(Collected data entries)

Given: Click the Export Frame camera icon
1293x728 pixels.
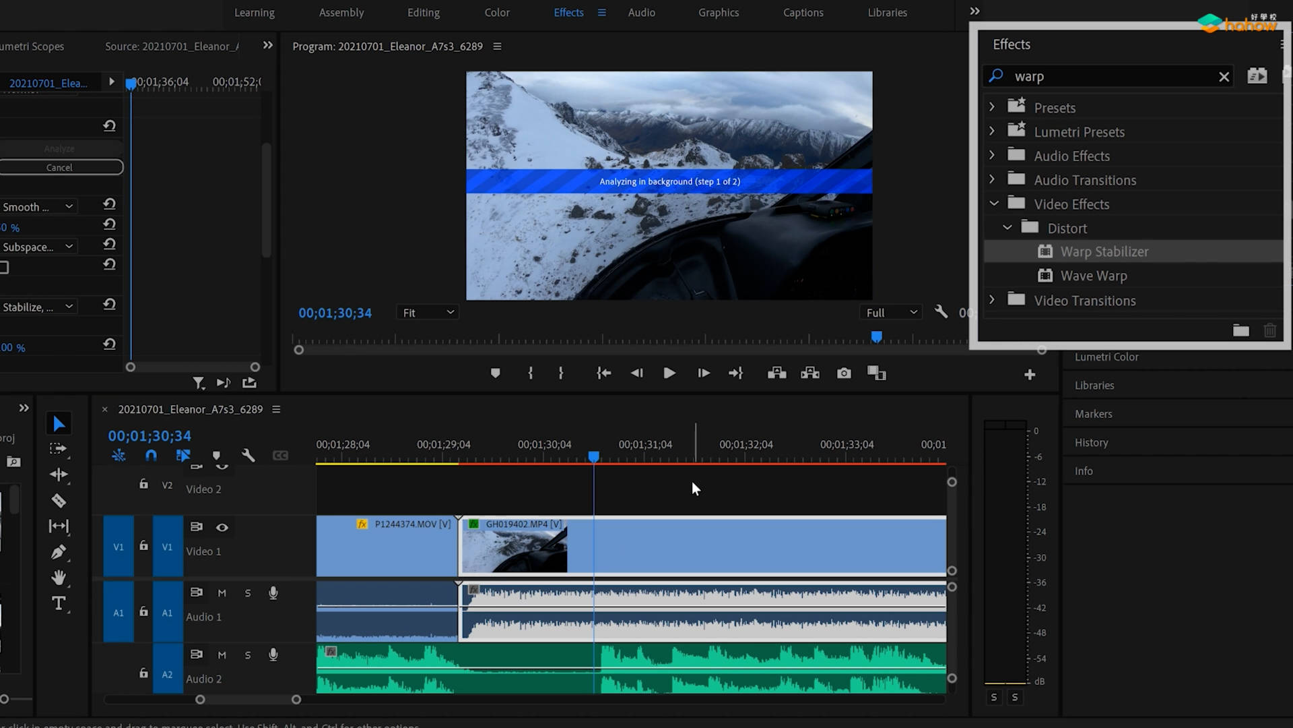Looking at the screenshot, I should coord(844,373).
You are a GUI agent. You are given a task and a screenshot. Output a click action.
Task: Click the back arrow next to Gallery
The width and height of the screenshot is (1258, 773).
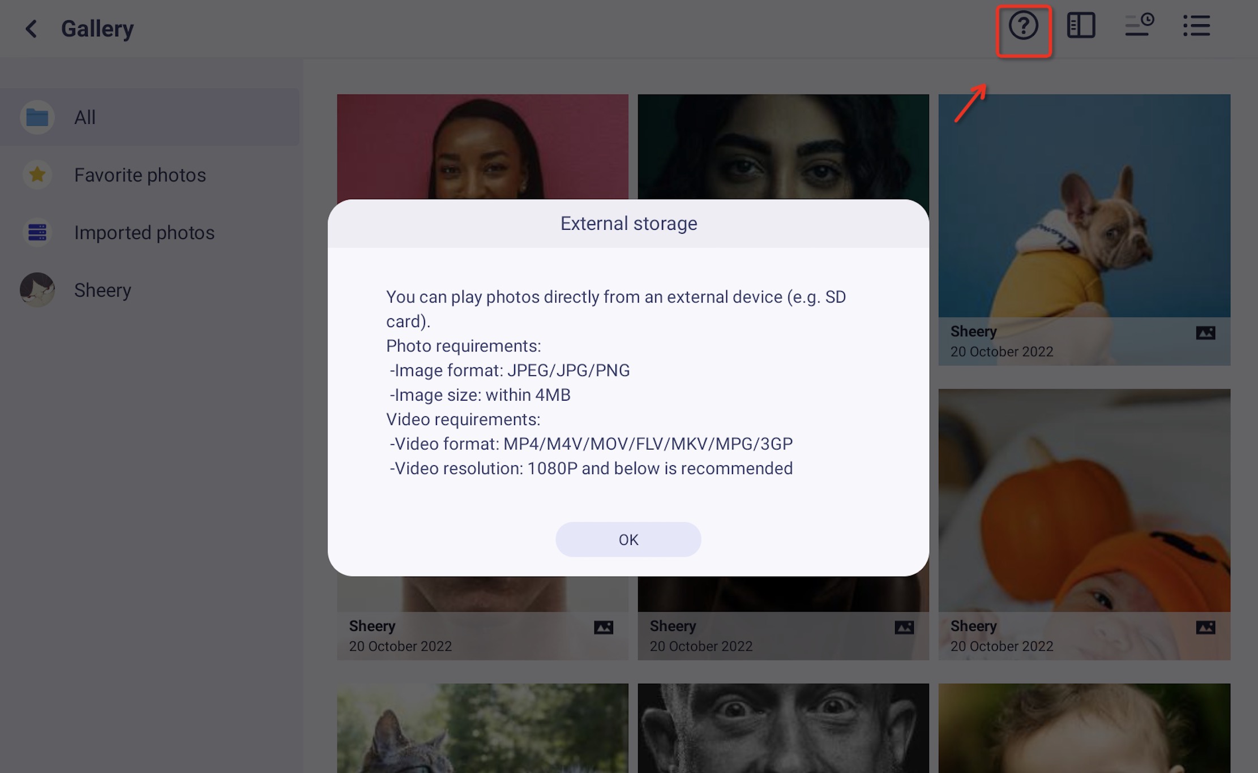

» PROBLEM REQUIREMENTS
Set the entries down exactly, but not the pictures.

» RESPONSE
Given: Click the Export Frame camera icon
1293x728 pixels.
Looking at the screenshot, I should coord(844,373).
You are a GUI agent. You are given a task and a screenshot. Output a click action.
Task: Click the back arrow next to Gallery
The width and height of the screenshot is (1258, 773).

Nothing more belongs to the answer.